<em>Sweeney Todd, the Demon Barber of Fleet Street</em>&nbsp;at Circle Theatre

Review: Sweeney Todd: The Demon Barber of Fleet Street | Circle Theatre

Razor's Edge

At Circle Theatre, an intimate Sweeney Todd with the actors playing the instruments pays off.

published Saturday, June 15, 2019

Photo: TayStan Photography
Sweeney Todd, the Demon Barber of Fleet Street at Circle Theatre


Fort Worth Sweeney Todd: The Demon Barber of Fleet Street with music and lyrics by Stephen Sondheim and book by Hugh Wheeler, is one of the most difficult scores in musical theatre. It needs a creative and innovative director who knows how to implement his vision, as Joel Ferrell has for the production now onstage at the Circle Theatre in Fort Worth. The show needs an ensemble of actors who can handle the vocals, which are more structurally classical — as is true for most of Sondheim’s work. For this production, the actors also play musical instruments.

But attention must be paid to the oft-overlooked person who, in the case of small productions, has to play that score on piano. Speaking as one who has been musical director and piano conductor for a production of this show, I can tell you this score is not an easy one to play, especially when one is working with a reduced ensemble (meaning fewer musicians than the original score calls for). The original production was scored for full orchestra with orchestrations by Jonathan Tunick. Bravo to Aimee Hurst Bozarth for clean, precise, and flexible work as the musical associate/pianist, supporting musical director Ian Ferguson.

Rumors had it that this was a true story. In actuality, there is no record of a Sweeney Todd but there were other stories which, when considered together, are more than enough influence for Christopher Bond’s play, Demon Barber of Fleet Street. The strongest inspiration seems to have been the true story of a barber in Paris who sliced the throats of his customers. George Dibdin-Pitt introduced the character Sweeney Todd in one of his 19th century penny-dreadfuls. Bond’s play was produced in London in 1973, where Sondheim saw it, became interested, and six years later Sweeney Todd: The Demon Barber of Fleet Street opened on Broadway. It won the Tony Award in every category except best lighting design for a total of eight in all, and 11 Drama Desk Awards.

Photo: TayStan Photography
Sweeney Todd, the Demon Barber of Fleet Street at Circle Theatre

In this telling of the story, Anthony Hope (Ian Ferguson) rescued Sweeney Todd (Max Hartman) while at sea. Todd (a.k.a. Benjamin Barker) had a beautiful wife who was coveted by the amoral Judge Turpin (Randy Pearlman). Turpin, assisted by his servant Beadle (Alex Heika), coveted Barker’s wife so obsessively that he implicated and wrongly imprisoned Todd for life. Soon after their arrival in London, Todd is propositioned by a beggar woman (Mary Gilbreath Grim) whom he shoos away. He arrives on Fleet Street and meets Mrs. Lovett (Sarah Gay), a poor, struggling widow who makes and sells meat pies that consist of whatever ingredients she can scrounge. A young orphan, Tobias “Toby” Ragg (Alejandro Saucedo), assists her in the shop.

## INFORMATION SUPPLIED
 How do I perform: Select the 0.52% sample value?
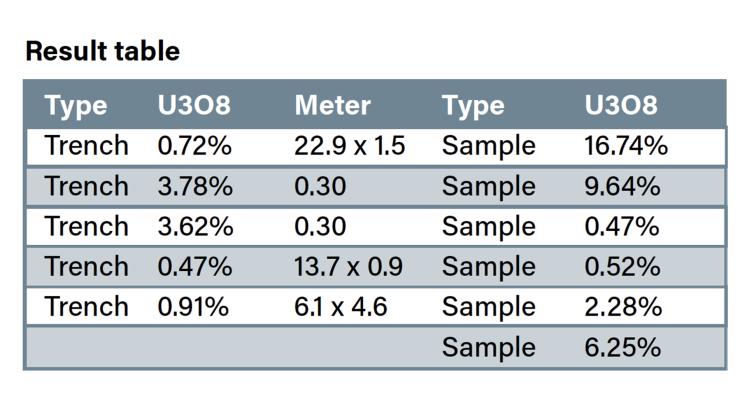tap(621, 267)
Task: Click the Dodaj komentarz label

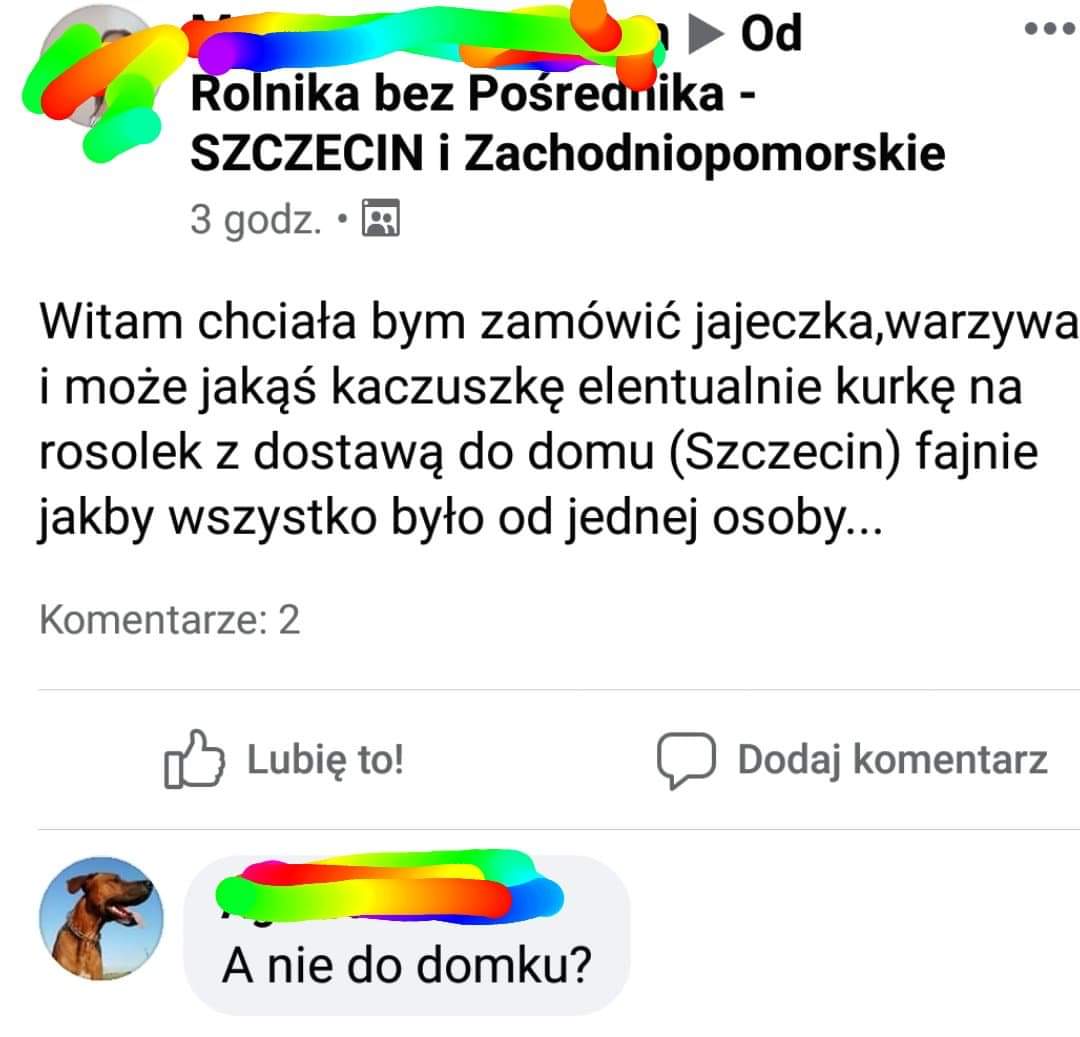Action: click(893, 760)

## EXERCISE GOAL
Please reproduce, word for word, the part of the Sweeney Todd review above starting at "Rumors had it" and ending at "Drama Desk Awards.".

## ANSWER TO THIS PROBLEM
Rumors had it that this was a true story. In actuality, there is no record of a Sweeney Todd but there were other stories which, when considered together, are more than enough influence for Christopher Bond’s play, Demon Barber of Fleet Street. The strongest inspiration seems to have been the true story of a barber in Paris who sliced the throats of his customers. George Dibdin-Pitt introduced the character Sweeney Todd in one of his 19th century penny-dreadfuls. Bond’s play was produced in London in 1973, where Sondheim saw it, became interested, and six years later Sweeney Todd: The Demon Barber of Fleet Street opened on Broadway. It won the Tony Award in every category except best lighting design for a total of eight in all, and 11 Drama Desk Awards.